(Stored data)

▼

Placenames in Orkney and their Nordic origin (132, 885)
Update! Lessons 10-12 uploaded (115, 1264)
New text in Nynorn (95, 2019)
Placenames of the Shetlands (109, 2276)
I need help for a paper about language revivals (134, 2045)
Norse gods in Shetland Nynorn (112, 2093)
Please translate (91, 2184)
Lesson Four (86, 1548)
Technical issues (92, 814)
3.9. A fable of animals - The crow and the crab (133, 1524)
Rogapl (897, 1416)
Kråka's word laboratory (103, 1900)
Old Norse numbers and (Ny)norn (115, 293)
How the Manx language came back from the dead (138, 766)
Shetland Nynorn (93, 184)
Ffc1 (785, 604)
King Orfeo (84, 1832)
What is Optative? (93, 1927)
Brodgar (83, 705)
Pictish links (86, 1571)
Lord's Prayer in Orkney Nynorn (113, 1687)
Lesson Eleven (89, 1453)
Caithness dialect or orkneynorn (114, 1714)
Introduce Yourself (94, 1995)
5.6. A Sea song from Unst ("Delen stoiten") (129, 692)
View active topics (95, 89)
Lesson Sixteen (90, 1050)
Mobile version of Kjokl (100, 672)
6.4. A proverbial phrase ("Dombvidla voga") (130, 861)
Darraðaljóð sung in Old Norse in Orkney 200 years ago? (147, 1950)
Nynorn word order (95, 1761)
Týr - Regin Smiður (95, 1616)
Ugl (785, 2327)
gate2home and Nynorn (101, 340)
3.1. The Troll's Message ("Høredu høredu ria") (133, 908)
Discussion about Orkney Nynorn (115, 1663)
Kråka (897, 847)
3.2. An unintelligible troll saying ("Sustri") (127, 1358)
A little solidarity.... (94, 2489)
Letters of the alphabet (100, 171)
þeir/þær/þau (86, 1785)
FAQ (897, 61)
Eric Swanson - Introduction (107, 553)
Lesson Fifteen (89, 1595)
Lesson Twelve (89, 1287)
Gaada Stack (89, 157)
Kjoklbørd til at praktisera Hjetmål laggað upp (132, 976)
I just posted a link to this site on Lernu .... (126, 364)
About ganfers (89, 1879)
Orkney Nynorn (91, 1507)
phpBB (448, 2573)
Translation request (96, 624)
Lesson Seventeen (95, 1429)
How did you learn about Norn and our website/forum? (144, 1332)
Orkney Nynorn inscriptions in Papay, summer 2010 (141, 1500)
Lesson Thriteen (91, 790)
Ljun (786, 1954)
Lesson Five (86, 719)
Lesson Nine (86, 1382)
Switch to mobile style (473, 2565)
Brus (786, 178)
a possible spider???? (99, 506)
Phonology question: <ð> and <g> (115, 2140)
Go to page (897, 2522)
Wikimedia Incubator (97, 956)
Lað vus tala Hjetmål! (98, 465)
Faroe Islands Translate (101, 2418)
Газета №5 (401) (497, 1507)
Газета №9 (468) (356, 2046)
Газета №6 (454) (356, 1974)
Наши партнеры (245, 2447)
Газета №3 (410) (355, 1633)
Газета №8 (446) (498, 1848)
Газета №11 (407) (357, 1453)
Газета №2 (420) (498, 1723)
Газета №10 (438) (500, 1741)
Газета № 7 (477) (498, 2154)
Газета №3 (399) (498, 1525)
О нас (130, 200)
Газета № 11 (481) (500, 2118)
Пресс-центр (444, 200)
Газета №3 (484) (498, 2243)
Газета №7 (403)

▲

▶ _PROBLEM REQUIREMENTS_
Repeat the data above, word for word.

▶ _FINISHED TASK_
Placenames in Orkney and their Nordic origin (132, 885)
Update! Lessons 10-12 uploaded (115, 1264)
New text in Nynorn (95, 2019)
Placenames of the Shetlands (109, 2276)
I need help for a paper about language revivals (134, 2045)
Norse gods in Shetland Nynorn (112, 2093)
Please translate (91, 2184)
Lesson Four (86, 1548)
Technical issues (92, 814)
3.9. A fable of animals - The crow and the crab (133, 1524)
Rogapl (897, 1416)
Kråka's word laboratory (103, 1900)
Old Norse numbers and (Ny)norn (115, 293)
How the Manx language came back from the dead (138, 766)
Shetland Nynorn (93, 184)
Ffc1 (785, 604)
King Orfeo (84, 1832)
What is Optative? (93, 1927)
Brodgar (83, 705)
Pictish links (86, 1571)
Lord's Prayer in Orkney Nynorn (113, 1687)
Lesson Eleven (89, 1453)
Caithness dialect or orkneynorn (114, 1714)
Introduce Yourself (94, 1995)
5.6. A Sea song from Unst ("Delen stoiten") (129, 692)
View active topics (95, 89)
Lesson Sixteen (90, 1050)
Mobile version of Kjokl (100, 672)
6.4. A proverbial phrase ("Dombvidla voga") (130, 861)
Darraðaljóð sung in Old Norse in Orkney 200 years ago? (147, 1950)
Nynorn word order (95, 1761)
Týr - Regin Smiður (95, 1616)
Ugl (785, 2327)
gate2home and Nynorn (101, 340)
3.1. The Troll's Message ("Høredu høredu ria") (133, 908)
Discussion about Orkney Nynorn (115, 1663)
Kråka (897, 847)
3.2. An unintelligible troll saying ("Sustri") (127, 1358)
A little solidarity.... (94, 2489)
Letters of the alphabet (100, 171)
þeir/þær/þau (86, 1785)
FAQ (897, 61)
Eric Swanson - Introduction (107, 553)
Lesson Fifteen (89, 1595)
Lesson Twelve (89, 1287)
Gaada Stack (89, 157)
Kjoklbørd til at praktisera Hjetmål laggað upp (132, 976)
I just posted a link to this site on Lernu .... (126, 364)
About ganfers (89, 1879)
Orkney Nynorn (91, 1507)
phpBB (448, 2573)
Translation request (96, 624)
Lesson Seventeen (95, 1429)
How did you learn about Norn and our website/forum? (144, 1332)
Orkney Nynorn inscriptions in Papay, summer 2010 (141, 1500)
Lesson Thriteen (91, 790)
Ljun (786, 1954)
Lesson Five (86, 719)
Lesson Nine (86, 1382)
Switch to mobile style (473, 2565)
Brus (786, 178)
a possible spider???? (99, 506)
Phonology question: <ð> and <g> (115, 2140)
Go to page (897, 2522)
Wikimedia Incubator (97, 956)
Lað vus tala Hjetmål! (98, 465)
Faroe Islands Translate (101, 2418)
Газета №5 (401) (497, 1507)
Газета №9 (468) (356, 2046)
Газета №6 (454) (356, 1974)
Наши партнеры (245, 2447)
Газета №3 (410) (355, 1633)
Газета №8 (446) (498, 1848)
Газета №11 (407) (357, 1453)
Газета №2 (420) (498, 1723)
Газета №10 (438) (500, 1741)
Газета № 7 (477) (498, 2154)
Газета №3 (399) (498, 1525)
О нас (130, 200)
Газета № 11 (481) (500, 2118)
Пресс-центр (444, 200)
Газета №3 (484) (498, 2243)
Газета №7 (403)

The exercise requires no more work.